Délimitations

Reprenons.
Qu’est-ce que la pornographie ? c’est la « représentation (sous forme d’écrits, de dessins, de peintures, de photos, de spectacles, etc.) de choses obscènes, sans préoccupation artistique et avec l’intention délibérée de provoquer l’excitation sexuelle du public auquel elles sont destinées » ; ou encore, le « caractère obscène d’une oeuvre d’art ou littéraire. » [Source : Trésor de la Langue Française]

La nourriture est quant à elle au sens large « ce qui entretient la vie d’un organisme ». Bien sûr il peut s’agir de nourriture intellectuelle, ça nous arrange.
Donc FoodPorn serait littéralement et en condensé « la représentation obscène de ce qui entretient notre organisme ».
La métaphore, si on veut la conserver, nous permettrait de faire évoluer la conception qu’on a non pas d’un porno mais de plusieurs pornos ; car ainsi qu’on me le faisait remarquer dans mon premier article : « Si on suit la logique jusqu’au bout, les burgers gras sont du gonzo ? » (C’est de cette remarque que je me suis interrogé sur quelle forme de comparaison convenait le mieux.)
Ainsi donc je vous propose la hiérarchie suivante :

Plaisant, non ?
Et pourtant non.
GRAVE ERREUR.

Postulat qu’on en déduit : aussi vrai que la pornographie nourrit le fantasme sexuel, (souvent) sans préoccupations artistiques – internet permet, mieux que jamais, d’isoler les scènes de sexe seules sans considération pour un scénario ou même un pitch : on veut les voir baiser et comment ils baisent ; qu’ils baisent donc ! – le porno alimentaire nourrirait un fantasme alimentaire en nous montrant de la bouffe immédiatement appétissante.
Du coup, constat : on écarte la littérature, on écarte la vidéo. Pas de bouquins de porno-cuisine car ce serait la recette à lire qui éveillerait l’excitation. Pas de vidéo de Robuchon en train de fouetter avec vigueur sa célèbre purée constituée de 50% de patate et 50% de beurre. On recherche l’immédiateté : quoi de mieux que l’image, sa multiplicité et sa répétition ?

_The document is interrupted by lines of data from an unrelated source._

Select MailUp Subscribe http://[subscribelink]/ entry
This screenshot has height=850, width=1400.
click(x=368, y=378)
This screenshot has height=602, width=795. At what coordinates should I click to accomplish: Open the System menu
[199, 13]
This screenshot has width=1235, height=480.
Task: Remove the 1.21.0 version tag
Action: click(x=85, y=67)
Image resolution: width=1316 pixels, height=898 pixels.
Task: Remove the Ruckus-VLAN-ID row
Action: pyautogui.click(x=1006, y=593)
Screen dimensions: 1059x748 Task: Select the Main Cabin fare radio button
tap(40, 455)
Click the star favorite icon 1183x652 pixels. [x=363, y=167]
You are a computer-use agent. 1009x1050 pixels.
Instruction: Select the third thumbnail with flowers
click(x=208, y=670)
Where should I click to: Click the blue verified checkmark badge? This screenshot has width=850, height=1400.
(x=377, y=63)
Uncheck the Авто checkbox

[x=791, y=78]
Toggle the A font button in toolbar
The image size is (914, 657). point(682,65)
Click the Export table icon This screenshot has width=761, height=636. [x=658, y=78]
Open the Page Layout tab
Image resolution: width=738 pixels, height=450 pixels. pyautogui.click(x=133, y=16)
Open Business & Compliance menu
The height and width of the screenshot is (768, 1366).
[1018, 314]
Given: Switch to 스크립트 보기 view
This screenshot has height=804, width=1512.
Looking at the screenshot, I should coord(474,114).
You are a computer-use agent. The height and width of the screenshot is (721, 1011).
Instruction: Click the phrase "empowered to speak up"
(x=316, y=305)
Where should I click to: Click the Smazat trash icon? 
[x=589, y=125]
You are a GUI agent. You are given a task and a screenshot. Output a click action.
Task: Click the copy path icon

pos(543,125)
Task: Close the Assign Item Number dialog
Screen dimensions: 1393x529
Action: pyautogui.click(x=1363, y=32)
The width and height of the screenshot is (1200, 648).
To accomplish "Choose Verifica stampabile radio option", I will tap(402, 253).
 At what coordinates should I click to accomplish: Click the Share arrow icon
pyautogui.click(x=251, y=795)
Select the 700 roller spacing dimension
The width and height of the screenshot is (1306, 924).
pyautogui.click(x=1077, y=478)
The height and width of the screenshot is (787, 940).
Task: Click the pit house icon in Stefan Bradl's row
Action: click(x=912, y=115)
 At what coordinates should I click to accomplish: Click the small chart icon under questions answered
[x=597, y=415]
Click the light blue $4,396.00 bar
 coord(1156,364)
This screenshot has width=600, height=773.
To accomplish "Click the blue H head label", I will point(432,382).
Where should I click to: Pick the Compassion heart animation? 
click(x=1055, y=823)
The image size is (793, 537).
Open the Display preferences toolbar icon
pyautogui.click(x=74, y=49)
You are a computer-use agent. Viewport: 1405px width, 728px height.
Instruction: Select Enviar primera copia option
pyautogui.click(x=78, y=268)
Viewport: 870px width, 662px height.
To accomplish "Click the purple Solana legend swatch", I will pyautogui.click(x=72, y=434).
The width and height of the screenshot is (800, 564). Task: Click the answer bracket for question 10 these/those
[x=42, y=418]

J’ai écrit « porno alimentaire » parce que je n’arrive pas à me décider : si c’est pornfood, c’est de la nourriture considéré comme du porno, si c’est foodporn, c’est une intuition pornographique éveillée par la nourriture.

Coffee Glazed Donuts © whitsamusebouche.com

Le temps passant, je sens qu’on s’approche de plus en plus du foodporn, en ce sens que la visualisation appelle la visualisation : plus j’en vois, plus je veux en voir. Le voyeurisme du porno se décline parfaitement comme n’importe quelle autre obsession de voir, observer, constater passivement une chose qui nous émoustille, voire, qui nous choque, mais dont le choc est justement recherché.
Pourquoi ai-je adverbé « passivement » ? Relisez ; « voir, observer, constater passivement » : tout simplement parce qu’on s’excite du regard mais sans passer à l’acte. Si voir du porno nous file assez facilement la gaule, ce n’est pas pour autant qu’on se tire sur l’élastique à chaque fois ; de la même manière, si le rédacteur en chef du Tag Parfait s’affiche plein écran des bourriches d’huîtres, il n’a pas de raccourci dans son portable à Ecailler du Bistrot pour s’en faire livrer une à chaque envie.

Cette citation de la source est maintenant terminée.